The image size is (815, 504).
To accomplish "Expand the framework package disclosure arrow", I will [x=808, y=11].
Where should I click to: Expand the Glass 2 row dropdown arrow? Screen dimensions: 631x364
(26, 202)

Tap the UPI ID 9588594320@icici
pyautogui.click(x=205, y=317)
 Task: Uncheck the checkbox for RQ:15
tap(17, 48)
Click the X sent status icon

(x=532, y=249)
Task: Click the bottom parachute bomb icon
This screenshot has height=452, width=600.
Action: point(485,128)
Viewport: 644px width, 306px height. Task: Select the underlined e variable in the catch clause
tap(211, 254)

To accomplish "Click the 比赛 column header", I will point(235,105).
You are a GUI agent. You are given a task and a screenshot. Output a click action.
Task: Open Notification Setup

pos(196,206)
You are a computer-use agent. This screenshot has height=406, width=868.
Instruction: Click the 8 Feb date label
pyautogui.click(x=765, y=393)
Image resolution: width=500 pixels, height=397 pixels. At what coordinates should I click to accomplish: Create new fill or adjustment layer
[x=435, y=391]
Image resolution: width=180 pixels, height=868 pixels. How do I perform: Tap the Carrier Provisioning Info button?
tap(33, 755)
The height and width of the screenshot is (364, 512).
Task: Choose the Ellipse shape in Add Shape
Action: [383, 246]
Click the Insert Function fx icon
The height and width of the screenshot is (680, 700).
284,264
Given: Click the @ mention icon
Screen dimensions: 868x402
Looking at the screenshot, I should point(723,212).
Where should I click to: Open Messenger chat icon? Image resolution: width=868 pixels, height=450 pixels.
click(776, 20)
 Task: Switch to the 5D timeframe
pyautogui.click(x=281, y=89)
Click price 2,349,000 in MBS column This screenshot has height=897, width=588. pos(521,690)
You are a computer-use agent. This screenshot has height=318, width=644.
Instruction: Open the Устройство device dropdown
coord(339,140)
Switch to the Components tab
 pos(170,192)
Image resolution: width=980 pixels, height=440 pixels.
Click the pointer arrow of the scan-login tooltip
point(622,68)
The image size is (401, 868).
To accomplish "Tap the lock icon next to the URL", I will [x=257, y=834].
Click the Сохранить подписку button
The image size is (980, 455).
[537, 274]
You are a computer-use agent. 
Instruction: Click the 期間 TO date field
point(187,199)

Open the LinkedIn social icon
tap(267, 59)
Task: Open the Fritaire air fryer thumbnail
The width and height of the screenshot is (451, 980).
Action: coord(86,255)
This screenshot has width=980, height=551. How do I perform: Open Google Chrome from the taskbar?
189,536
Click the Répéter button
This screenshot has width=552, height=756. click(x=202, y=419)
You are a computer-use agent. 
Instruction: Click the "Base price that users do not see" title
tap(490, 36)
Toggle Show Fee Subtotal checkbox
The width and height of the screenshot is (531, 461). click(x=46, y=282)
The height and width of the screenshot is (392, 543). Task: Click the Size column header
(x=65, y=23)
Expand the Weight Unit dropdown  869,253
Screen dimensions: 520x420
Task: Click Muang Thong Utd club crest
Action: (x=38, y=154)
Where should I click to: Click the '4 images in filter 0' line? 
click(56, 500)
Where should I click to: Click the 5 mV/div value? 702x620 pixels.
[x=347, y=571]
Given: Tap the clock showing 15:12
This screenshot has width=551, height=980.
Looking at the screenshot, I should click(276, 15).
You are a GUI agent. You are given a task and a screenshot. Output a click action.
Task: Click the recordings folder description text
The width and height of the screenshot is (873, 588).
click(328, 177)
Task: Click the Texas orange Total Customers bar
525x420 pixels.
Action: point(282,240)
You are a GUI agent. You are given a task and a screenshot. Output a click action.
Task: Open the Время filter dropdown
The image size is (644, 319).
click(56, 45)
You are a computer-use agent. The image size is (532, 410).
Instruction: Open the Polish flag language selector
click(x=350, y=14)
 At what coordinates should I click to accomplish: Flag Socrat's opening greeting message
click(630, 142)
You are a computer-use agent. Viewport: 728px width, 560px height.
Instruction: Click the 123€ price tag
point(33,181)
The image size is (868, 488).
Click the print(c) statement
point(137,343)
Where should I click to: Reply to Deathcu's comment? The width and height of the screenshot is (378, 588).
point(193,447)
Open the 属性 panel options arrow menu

* * *

## WORK INSTRUCTION
From the listing above, copy every line that holds the string "will".

## OUTPUT BELOW
To accomplish "Expand the framework package disclosure arrow", I will [x=808, y=11].
To accomplish "Click the 比赛 column header", I will point(235,105).
To accomplish "Tap the lock icon next to the URL", I will [x=257, y=834].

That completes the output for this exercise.